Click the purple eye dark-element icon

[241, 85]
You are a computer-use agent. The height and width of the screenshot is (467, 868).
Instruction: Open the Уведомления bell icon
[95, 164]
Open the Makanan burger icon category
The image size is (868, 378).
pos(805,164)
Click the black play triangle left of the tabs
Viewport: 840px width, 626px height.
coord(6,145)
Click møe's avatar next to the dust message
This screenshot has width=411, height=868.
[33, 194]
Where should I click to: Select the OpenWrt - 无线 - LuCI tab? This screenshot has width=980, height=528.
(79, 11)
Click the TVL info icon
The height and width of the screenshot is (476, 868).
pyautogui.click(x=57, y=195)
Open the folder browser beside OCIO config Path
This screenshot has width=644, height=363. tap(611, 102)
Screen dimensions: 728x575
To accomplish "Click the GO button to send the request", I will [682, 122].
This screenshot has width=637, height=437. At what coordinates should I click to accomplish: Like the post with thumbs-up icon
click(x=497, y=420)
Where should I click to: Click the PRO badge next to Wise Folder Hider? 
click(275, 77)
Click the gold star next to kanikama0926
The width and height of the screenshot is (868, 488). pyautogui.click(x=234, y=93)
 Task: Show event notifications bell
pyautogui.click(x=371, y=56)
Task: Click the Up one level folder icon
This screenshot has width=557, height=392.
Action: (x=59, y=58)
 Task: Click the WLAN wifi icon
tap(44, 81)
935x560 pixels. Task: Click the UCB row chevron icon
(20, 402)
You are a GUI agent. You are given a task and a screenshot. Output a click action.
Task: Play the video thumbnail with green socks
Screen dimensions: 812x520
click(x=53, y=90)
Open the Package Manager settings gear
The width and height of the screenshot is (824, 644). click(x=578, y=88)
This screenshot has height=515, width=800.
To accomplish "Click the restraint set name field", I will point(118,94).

====

→ Work required
Copy out all the lines of the records that include "agent".

→ Result for this exercise
You are a computer-use agent. The height and width of the screenshot is (467, 868).
You are a GUI agent. You are given a task and a screenshot. Output a click action.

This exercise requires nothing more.